Pré-enregistrement

[Travail en cours]

Le pré-enregistrement consiste à mettre en place un document (non-modifiable, déposé et stocké sur une archive sécurisée, e.g., OSF/Aspredicted) renseignant et planifiant un maximum de décisions méthodologiques et statistiques a priori (cf. Transparence; effectif visé, critères d’arrêt de la récolte des données, hypothèses, analyses statistiques envisagées, critères d’exclusion, covariés, etc.) liées à une étude n’ayant pas encore démarré (Chambers & Tzavella, 2022 ; Lantian, 2021, 2025).

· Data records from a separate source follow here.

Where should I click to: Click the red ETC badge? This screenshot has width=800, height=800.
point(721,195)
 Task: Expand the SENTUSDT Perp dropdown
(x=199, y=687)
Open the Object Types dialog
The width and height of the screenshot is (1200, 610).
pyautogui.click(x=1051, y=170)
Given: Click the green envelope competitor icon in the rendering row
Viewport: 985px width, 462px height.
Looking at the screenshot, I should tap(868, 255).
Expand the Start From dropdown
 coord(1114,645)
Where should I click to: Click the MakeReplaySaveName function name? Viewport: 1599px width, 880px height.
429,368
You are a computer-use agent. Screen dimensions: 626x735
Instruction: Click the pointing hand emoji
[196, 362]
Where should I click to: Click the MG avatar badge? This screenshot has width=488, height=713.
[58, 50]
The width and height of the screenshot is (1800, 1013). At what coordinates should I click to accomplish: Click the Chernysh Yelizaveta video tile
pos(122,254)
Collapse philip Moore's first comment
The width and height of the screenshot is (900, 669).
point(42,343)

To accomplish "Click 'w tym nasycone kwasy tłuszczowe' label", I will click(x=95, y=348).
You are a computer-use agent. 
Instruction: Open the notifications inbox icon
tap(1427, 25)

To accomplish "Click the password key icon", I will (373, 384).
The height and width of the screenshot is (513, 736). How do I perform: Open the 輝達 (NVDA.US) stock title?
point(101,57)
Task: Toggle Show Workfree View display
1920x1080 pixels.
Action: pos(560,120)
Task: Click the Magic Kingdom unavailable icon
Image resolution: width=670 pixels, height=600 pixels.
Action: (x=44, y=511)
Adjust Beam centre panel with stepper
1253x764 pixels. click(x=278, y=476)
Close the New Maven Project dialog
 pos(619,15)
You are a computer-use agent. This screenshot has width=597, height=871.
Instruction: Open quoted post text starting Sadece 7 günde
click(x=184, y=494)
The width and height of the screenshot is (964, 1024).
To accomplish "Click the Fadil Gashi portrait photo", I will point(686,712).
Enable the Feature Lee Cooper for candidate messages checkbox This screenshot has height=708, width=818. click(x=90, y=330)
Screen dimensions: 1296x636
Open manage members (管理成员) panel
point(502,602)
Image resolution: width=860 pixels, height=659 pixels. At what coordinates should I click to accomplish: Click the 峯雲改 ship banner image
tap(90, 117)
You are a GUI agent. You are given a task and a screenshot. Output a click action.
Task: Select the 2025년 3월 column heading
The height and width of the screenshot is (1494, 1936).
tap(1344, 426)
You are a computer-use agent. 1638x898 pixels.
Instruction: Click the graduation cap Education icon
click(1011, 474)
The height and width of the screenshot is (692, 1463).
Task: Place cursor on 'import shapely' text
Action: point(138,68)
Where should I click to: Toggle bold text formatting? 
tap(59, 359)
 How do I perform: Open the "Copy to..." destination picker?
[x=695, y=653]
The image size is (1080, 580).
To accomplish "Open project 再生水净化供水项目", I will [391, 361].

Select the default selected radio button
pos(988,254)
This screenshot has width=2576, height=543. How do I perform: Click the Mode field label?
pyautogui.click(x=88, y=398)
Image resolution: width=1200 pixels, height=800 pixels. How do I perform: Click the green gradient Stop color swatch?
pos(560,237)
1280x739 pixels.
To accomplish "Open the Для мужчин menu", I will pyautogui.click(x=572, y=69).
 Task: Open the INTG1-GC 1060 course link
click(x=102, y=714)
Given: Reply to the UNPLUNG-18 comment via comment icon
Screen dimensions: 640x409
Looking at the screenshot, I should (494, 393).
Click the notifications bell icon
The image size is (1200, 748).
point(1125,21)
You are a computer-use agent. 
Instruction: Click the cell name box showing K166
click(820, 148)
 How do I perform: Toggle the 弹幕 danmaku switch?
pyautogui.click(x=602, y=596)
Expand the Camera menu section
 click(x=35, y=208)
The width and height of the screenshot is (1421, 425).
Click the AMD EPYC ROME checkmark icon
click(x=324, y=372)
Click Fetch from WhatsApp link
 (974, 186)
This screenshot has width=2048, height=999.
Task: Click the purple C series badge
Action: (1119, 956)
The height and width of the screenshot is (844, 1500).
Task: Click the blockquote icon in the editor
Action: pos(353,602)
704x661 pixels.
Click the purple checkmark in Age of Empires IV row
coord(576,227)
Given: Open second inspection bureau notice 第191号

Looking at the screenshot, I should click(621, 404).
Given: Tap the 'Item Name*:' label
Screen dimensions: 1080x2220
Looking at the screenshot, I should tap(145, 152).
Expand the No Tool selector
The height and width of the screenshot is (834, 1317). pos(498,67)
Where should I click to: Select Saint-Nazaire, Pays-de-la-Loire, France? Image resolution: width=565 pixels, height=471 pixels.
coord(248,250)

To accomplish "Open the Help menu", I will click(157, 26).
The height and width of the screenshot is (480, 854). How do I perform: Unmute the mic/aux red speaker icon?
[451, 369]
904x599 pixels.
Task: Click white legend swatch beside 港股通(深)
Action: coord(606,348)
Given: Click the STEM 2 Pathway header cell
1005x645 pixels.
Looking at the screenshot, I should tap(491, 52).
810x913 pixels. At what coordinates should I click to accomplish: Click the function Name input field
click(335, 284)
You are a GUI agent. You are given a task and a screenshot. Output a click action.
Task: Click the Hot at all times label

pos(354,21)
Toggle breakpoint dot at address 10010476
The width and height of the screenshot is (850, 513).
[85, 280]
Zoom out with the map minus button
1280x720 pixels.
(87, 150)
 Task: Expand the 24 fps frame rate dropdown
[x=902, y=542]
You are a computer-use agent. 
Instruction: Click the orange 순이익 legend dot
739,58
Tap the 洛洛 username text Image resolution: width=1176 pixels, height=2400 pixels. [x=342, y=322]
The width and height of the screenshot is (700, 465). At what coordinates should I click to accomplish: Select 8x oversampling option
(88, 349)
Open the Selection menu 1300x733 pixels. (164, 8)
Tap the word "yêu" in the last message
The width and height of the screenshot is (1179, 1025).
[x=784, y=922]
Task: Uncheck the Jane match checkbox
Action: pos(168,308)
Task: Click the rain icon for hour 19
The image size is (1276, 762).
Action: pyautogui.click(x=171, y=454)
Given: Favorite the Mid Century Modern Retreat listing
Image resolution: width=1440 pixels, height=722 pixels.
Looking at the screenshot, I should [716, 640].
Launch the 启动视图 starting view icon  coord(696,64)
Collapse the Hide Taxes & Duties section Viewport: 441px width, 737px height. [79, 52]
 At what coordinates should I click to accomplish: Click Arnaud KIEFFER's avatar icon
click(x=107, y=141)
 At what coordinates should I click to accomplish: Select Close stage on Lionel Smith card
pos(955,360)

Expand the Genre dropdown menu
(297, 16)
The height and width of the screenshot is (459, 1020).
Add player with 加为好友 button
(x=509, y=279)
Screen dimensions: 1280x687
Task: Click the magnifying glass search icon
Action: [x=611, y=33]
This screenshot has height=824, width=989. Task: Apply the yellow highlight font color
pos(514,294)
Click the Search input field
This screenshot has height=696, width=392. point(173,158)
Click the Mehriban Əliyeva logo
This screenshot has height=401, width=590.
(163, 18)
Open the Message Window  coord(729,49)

Le pré-enregistrement permet avant tout « d’éviter que les chercheurs ne réduisent de façon opaque la capacité d’un test à réfuter une prédiction » (Lakens, 2019, p. 223). En principe, cette pratique permettrait de réduirait les risques d’erreur de Type I (Ledgerwood, 2018), et limiterait le recours au p-hacking et au HARKing (Robson et al., 2021), de même que les pratiques de recherche discutables (Krypotos et al., 2022). De manière générale, le pré-enregistrement accroît la confiance que l’on peut accorder aux résultats d’une étude et en ses conclusions (Hardwicke & Wagenmakers, 2023).

De nombreux modèles de pré-enregistrement ont été proposés pour faciliter la démarche des chercheurs (Bakker et coll., 2020 ; van ’t Veer & Giner-Sorolla, 2016). […]

Le pré-enregistrement est souvent confondu avec le format de publication registered report (Chambers & Tzavella, 2022), que nous désignerons à partir d’ici en Français sous le nom de rapport pré-publié.